The equation, $x^y = y^x ~(x≠y)$ does not seem to have an elegant method to separate the variables. It is intuitive from the graph shown below (Desmos output) that it should have a convergent area bounded by the lines x = 1, y = 1. If the area does converge, are there any numerical methods to compute the same? Is there a closed form value to it? In general, what is the approach to identify whether or not the area bounded by a curve with its asymptotic curve converges or not?
If $x^y=y^x$ for $x,y>0$, then we have by taking logarithms $$\frac{\ln(x)}x=\frac{\ln(y)}y.$$
Let $K\overset{\text{Def.}}=\frac{\ln(x)}x$. Then we have the equation $$K = \frac{\ln(y)}y.$$
Introducing $\tilde y \overset{\text{Def.}}=-\ln(y)$, we get $y=\exp(-\tilde y)$ and therefore $$\tilde y \exp(\tilde y)=-K.$$
The solution to the latter equation is usually denoted by $\tilde y = W(-K)$, where $W$ is called the Lambert $W$ function.
Ignoring details with the multiple branches of the Lambert W function, if $x>e$, then a Taylor expansion gives that $$W(-K)=-K+O(K^2)$$ as $K\to0$.
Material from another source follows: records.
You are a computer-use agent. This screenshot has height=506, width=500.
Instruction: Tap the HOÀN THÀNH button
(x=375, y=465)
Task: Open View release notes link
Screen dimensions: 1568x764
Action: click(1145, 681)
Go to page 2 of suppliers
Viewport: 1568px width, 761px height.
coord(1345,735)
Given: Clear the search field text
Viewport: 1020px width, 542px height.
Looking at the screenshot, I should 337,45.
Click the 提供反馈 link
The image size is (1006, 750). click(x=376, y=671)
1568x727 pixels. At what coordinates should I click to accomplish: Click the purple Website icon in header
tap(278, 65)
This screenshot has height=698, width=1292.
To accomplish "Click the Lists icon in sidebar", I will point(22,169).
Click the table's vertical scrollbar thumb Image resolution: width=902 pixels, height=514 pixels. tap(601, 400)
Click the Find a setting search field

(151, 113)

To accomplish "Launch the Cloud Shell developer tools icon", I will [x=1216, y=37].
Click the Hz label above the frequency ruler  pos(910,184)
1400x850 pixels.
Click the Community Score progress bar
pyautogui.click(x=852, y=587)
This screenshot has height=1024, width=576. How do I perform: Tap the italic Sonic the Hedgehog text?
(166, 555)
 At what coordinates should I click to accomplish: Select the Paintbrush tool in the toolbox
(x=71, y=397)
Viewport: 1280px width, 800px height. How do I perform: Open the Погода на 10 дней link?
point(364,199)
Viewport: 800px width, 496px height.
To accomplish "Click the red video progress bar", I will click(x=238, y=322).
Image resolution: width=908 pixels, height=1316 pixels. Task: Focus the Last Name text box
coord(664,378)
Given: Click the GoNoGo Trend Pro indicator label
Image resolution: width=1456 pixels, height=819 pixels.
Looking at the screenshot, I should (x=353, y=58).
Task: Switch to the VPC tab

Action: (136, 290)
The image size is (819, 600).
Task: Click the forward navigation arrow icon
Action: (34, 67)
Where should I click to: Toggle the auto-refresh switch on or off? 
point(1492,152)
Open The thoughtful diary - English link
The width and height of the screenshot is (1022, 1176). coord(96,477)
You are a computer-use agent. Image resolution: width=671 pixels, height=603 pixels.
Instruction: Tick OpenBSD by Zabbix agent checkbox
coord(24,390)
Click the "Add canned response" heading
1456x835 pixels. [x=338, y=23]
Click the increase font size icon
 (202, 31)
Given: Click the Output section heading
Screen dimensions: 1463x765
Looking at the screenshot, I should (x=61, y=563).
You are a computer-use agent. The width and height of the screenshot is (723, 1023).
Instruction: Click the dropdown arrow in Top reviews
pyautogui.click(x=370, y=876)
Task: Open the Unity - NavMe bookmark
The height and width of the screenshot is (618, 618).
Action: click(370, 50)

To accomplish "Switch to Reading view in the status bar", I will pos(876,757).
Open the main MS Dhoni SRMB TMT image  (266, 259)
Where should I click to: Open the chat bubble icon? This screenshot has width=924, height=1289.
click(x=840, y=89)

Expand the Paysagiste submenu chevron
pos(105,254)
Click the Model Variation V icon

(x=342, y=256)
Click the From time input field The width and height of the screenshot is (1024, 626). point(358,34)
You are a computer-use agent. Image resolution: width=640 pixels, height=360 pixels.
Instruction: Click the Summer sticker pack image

Therefore, keeping in mind that $y=\exp(-\tilde y)$, the integral for the area for $x>e$ looks like $$\int_{e}^\infty \exp(-W(-K))-1\,\mathrm dx=\int_e^\infty \exp\left(\frac{\ln(x)}x+O\left(\frac{\ln(x)^2}{x^2}\right)\right)-1\,\mathrm dx,$$ which diverges since $\exp(1+y)\ge y$ for all $y\in\mathbb R$.
More explicitly, the mentioned integral is bounded from below by $\int_e^\infty \ln(x)/x+O(\ln(x)^2/x^2)\,\mathrm dx$. Now, the $O$ term converges absolutely, since $\ln(x)$ is locally bounded for $x\ge e$ and therefore $\ln(x)\le C \sqrt[3] x$ for some $C>0$ and all $x\ge e$, which means that $\frac{\ln(x)^2}{x^2}\le C x^{-\frac 43}$. The latter has an anti-derivative that is globally bounded for $x\ge e$. Furthermore, since $\frac{\ln(x)}x\ge\frac 1x$ for all $x\ge e$, the integral of the first term diverges, so the whole thing diverges.